Pero detrás de la defensa de su lacayo que lo ayudó con un voto clave a sus reformas al reino, en realidad el empoderado monarca tropical lo que estaba cuidando y defendiendo, incluso a los golpes, era el honor y el amor de aquella joven que había llegado a su vida desde las tierras del norte y que, a fuerza de haberlo acompañado en sus campañas, se había convertido en algo así como una droga para sus sentidos, al grado de que la había hecho algo así como su reina consorte.
Porque, aunque la joven Dulcinea no aparecía ni involucrada ni mencionada en el pleito, en realidad uno de los dos caballeros azules que le había faltado el respeto a su protegido era originario de las mismas tierras del norte de donde provenía su amada y tenía con ella viejas rencillas y una rivalidad política que incomodaba a la damisela e interfería con sus planes de regresar un día a las tierras altas, convertida en dueña y señora gobernante.
Por eso más que las palabras y la sorna que le hicieron al "traidor", lo que había encendido al reyezuelo tropicalizado era en realidad que aquel señor azul se le atravesaba no sólo en el ánimo, sino en sus proyectos políticos futuros para él y su joven venerada. Y así fue como saltó, profiriendo amenazas intimidantes y hasta letales contra aquel Vázquez que osaba meterse, primero con su adoración y luego con su ahijado político.
Y cuando todos en aquel reino imaginario comentaban y se solazaban en el chisme de aquellos pleitos de honor, de amor y de odio, el caballero azul salía despavorido del Palacio legislativo y, como quien teme por su integridad y por su vida, comenzó a gritar en la plaza pública: "Quiero dejar el precedente de lo que está pasando porque las amenazas sí fueron rudas y prácticamente golpeando", vociferaba a voz de cuello el azulado caballero, quien además decía, para alimentar aún más el morbo, que presentaría una denuncia formal ante las cortes reales porque, al parecer, el rey y su entenado estaban bajo el influjo de caldos o vapores de las muy buenas uvas que sabían darse en el idílico reino.

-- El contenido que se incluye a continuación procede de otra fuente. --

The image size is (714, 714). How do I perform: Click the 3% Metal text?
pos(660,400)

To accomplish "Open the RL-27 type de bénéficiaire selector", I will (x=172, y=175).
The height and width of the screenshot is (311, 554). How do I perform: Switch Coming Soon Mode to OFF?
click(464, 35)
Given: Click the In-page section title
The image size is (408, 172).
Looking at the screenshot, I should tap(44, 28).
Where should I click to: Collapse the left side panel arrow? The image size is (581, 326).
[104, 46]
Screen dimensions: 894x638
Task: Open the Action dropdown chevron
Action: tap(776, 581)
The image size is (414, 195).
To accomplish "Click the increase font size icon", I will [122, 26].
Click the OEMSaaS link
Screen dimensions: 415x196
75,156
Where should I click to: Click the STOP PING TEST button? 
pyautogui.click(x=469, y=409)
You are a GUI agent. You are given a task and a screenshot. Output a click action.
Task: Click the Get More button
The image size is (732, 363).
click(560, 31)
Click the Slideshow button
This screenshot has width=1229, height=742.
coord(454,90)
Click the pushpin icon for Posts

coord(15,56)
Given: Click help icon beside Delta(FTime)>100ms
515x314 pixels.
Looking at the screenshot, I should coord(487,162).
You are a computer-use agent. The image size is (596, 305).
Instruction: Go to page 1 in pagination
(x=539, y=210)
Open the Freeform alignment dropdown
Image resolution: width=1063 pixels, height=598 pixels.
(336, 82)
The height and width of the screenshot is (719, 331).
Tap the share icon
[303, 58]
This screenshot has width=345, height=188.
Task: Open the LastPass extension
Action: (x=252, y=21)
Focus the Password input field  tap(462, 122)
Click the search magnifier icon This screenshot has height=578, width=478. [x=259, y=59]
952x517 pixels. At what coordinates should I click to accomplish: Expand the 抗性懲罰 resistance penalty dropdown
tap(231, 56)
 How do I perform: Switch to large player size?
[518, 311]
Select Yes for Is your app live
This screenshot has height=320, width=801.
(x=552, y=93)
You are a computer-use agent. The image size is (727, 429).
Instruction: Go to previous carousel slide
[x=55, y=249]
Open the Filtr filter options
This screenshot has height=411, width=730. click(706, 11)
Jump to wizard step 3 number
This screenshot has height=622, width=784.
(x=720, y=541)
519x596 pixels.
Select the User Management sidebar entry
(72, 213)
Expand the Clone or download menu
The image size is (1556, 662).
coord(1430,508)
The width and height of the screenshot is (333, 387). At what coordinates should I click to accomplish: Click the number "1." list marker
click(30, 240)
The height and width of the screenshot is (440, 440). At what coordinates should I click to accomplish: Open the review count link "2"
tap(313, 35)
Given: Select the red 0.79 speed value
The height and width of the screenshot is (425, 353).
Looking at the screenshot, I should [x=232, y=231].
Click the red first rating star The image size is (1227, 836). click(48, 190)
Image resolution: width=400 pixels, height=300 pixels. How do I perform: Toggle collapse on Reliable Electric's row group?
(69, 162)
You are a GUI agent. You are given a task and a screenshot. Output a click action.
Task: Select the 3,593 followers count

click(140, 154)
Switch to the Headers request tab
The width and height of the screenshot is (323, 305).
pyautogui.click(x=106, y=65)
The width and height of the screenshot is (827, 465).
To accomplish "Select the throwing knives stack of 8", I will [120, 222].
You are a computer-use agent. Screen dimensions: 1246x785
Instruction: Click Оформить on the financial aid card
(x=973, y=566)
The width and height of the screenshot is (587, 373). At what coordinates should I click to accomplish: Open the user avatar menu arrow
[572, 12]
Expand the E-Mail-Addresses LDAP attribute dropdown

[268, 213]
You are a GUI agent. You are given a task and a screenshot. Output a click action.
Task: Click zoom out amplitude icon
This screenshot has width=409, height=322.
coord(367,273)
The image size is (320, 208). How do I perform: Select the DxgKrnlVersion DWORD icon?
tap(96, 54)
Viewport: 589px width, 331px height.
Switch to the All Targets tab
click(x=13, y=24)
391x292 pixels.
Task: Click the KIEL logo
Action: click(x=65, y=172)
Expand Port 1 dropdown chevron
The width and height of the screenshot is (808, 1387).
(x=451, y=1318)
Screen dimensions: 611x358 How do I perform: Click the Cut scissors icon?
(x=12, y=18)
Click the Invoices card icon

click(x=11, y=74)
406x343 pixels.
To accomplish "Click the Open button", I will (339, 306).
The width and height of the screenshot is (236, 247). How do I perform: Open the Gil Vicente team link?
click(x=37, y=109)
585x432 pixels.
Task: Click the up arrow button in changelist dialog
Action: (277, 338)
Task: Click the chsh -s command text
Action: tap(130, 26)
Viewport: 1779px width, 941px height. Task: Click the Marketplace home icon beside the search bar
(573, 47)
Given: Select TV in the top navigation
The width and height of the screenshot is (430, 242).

El tropical monarca, mientras tanto, se engallaba y se decía seguro de haber defendido su honor y el de sus favoritos y, asomándose al balcón de aquel Palacio blanco, respondía envalentonado al azulado Vázquez: "Desde luego que hay una diferencia con el señor Senador y aquí, afuera o donde él quiera, nosotros estamos dispuestos, al menos yo, a sostenérselo en su cara. Y desde ahora le digo, yo renuncio a cualquier fuero, que el señor vaya y me denuncie y que me diga nada más a dónde tengo que ir. Por sostener mi palabra, yo no me voy a doblar y no le tengo miedo a nadie".
Y así, en aquel reino de escaños, traiciones y cañerías, cual caballero que defiende a un amigo, pero que al mismo tiempo protege a la dama, el empoderado rey que no le temía a nadie ni a nada, esperaba paciente en su Palacio la denuncia, mientras organizaba bien sus pleitos y campañas; porque al mismo tiempo que tenía una guerra civil en las tierras del sur, donde sus propios paisanos se le rebelaban, el valiente monarca quería conquistar las tierras altas del norte y regalarle a ella, a la que alguna vez llevó a la luna, la inmensidad de aquellos valles, montañas y cañadas… Los dados se guardan por el fin de semana, pero les dejan a los amables lectores una enorme y ascendente Escalera.